Implementation of neural network compression from Deep Compression: Compressing Deep Neural Networks with Pruning, Trained Quantization and Huffman Coding and Learning both Weights and Connections for Efficient Neural Networks.
Neural networks are both computationally and memory intensive. This is why it is difficult to deploy then on embedded systems with limited hardware resources.
The aim of this project is to compress a neural network with pruning and quantization without accuracy degradation.

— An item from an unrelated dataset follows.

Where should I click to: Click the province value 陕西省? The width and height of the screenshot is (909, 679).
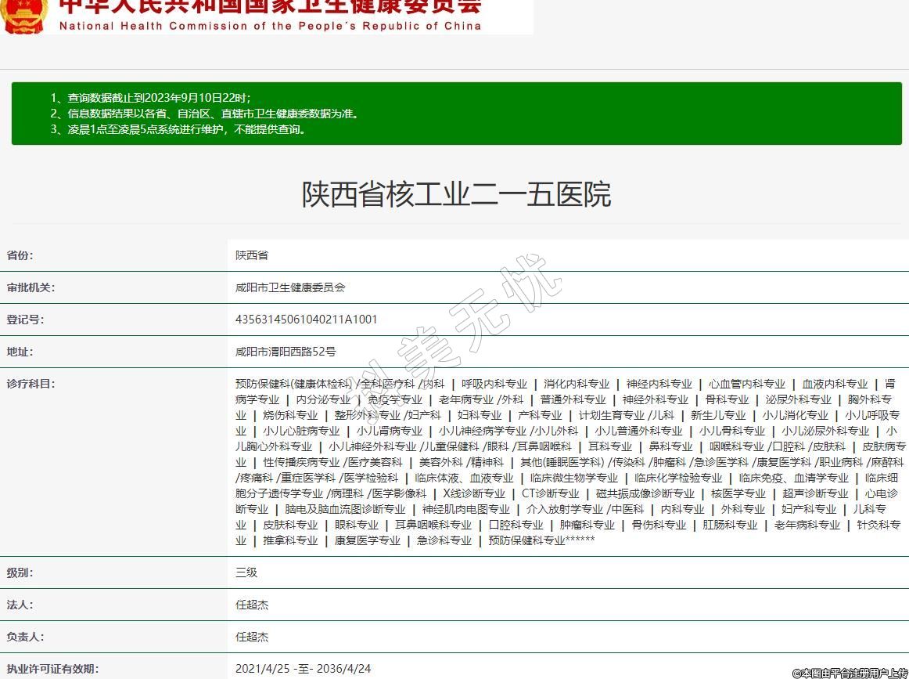[x=252, y=255]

The experiments are executed on the MNIST classification problem, with the following neural networks: LeNet300-100
and LeNet5
.
The pruning phase consists of three steps :
-
train connectivity as usual
-
prune connection: remove all the weights below a threshold
-
train the weights: re-train the neural network and repeat from step 2
It is significant to note that:
- the first step is conceptually different from the way a neural network is normally trained because in this step we are interested in finding the important connection rather than the final weights
- retraining the pruned neural network is necessary because after the remotion of some connection the accuracy will inevitably drop
- pruning works under the hypothesis that the network is over-parametrized so that it solves not only memory isssues but also it can reduce the risk of overfitting
The regularization terms used in the loss function, tends to lower the magnitude of the weight matrices, so that more weights close to zero will become good candidates to be pruned.
For my experiments, I used the L2 regularization
.
The threshold value for pruning, is obtained as a quality parameter multiplied by the standard deviation of the layer's weights.
This choice is justified by the fact that as it is the case of my experiments, the weights of a dense/convolutional layers are distributed as a gaussian of zero mean, so that the weights in the range of the positive and negative standard deviation are the 68%
of the total.
After pruning, the network is further compressed by reducing the number of bits to represent the single weights.
In particular I applied k-means
to the weights of each layer to cluster them into representative centroids.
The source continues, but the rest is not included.